Strengths and limitations of the study

The main strength of this study is the novelty of its findings in demonstrating significant relationships between self-efficacy, self-care behaviour and glycaemic control among patients with T2DM in the Malaysian primary care setting. Additional strength is the utilisation of valid and reliable tools which have been translated and validated for the Malaysian population. Limitations of this study include the non-probability sampling method which could be vulnerable to sampling bias. However, efforts were made to invite all patients with T2DM in the waiting area to participate in this study during the data collection period. This study also selected T2DM patients who received follow-up care at the clinic at least twice within the last 1 year to establish that the patients were regular patients at the clinic. This was to ensure that subsequent intervention can be targeted towards this group of patients. Self-efficacy, self-care behaviour and glycaemic control may be better in this group of patients compared to the defaulters. Findings of this study may not be generalisable to other primary care clinics in Malaysia as it was conducted in two primary care clinics in urban areas. Other limitations include the self-report method used to measure self-care behaviour, rather than more direct measures such as direct observations of the self-care behaviours. However, although self-report provides an estimate of health behaviours, it represents the most practical method of health behaviour measurement [26]. Finally, this study did not explore other potential factors which may affect glycaemic control such as education level, smoking status, presence of co-morbidities, types of medications, dietary intake and physical activity. Therefore, the multiple linear regression results should be interpreted with caution.
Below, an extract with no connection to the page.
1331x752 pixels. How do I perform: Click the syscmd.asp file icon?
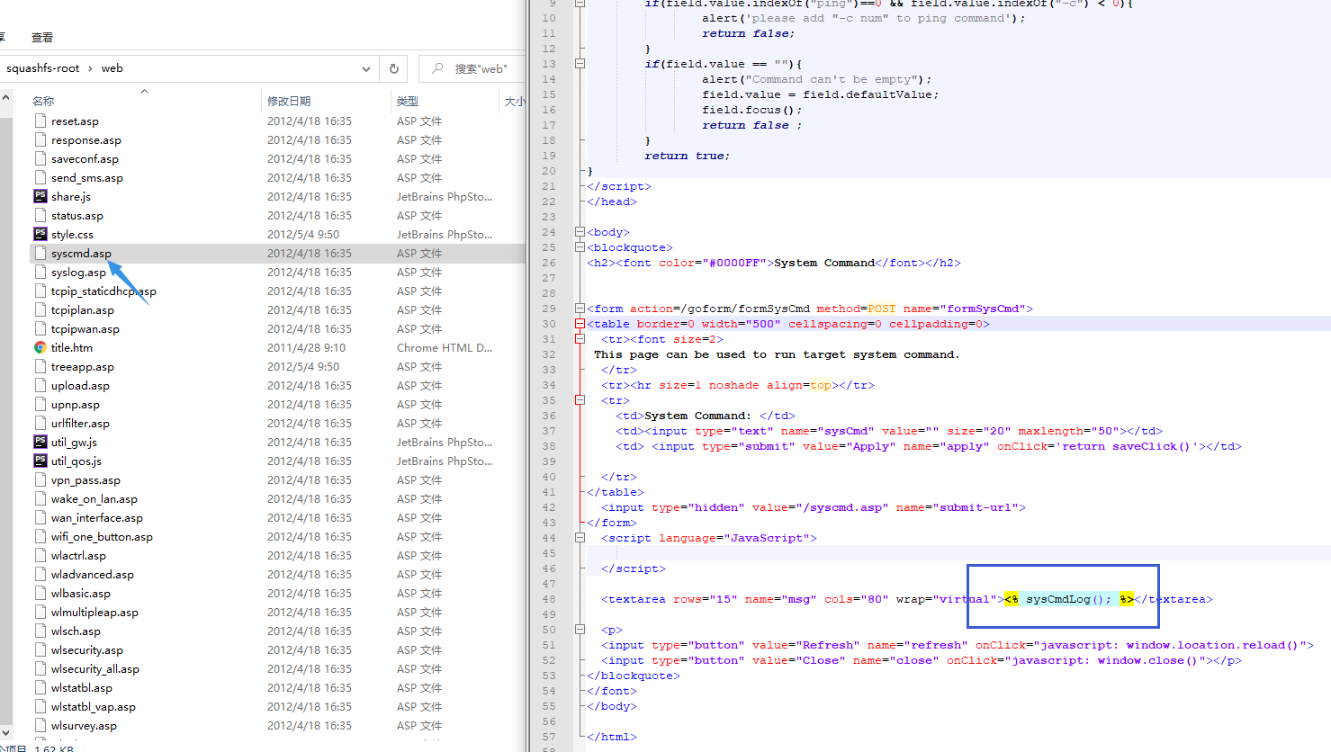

Implications for clinical practice and future research

This study shows that better self-efficacy is a major determinant of good glycaemic control. Findings of this study suggest the importance to include routine use of self-efficacy measures in the management of T2DM in primary care aiming to improve glycaemic control. Assessment of self-efficacy in patients with T2DM should be an important first step in the development of individually tailored interventions. These interventions should also focus on enhancing self-efficacy to improve self-management of diabetes. Efforts should be made by primary care providers to enhance their patients’ self-efficacy in order to improve their self-care behaviour, and ultimately, glycaemic control. Primary care providers should be trained to provide self-management support to their patients with T2DM in order to increase self-efficacy and self-care practice. However, further research using systematic random sampling of patients with T2DM in a larger number of public primary care clinics in Malaysia is needed to confirm the findings of this study.

Self-efficacy and self-care behaviour of patients with T2DM would also vary over time and investigating such variations is beyond the scope of this study. Future research should include prospective cohort studies to investigate the longitudinal causal effects of self-efficacy on changes in diabetes self-care behaviour and glycaemic control. In addition, further research should also explore facilitators and barriers influencing self-efficacy and self-care behaviour. Such evidence is required to guide policy change and resource allocations in the Malaysian public primary care setting.

Conclusions

In conclusion, this study has demonstrated that higher self-efficacy was correlated with better self-care behaviour and glycaemic control. Higher self-efficacy score, shorter duration of T2DM and smaller WC were identified as significant predictors of good glycaemic control. Despite its limitations, this study is the only study which explored such relationships among T2DM patients in the Malaysian primary care setting. Findings of this study highlight the importance to measure self-efficacy in order to develop individual self-management intervention programmes for patients with T2DM in primary care, with the aim of improving glycaemic control and reducing major complications.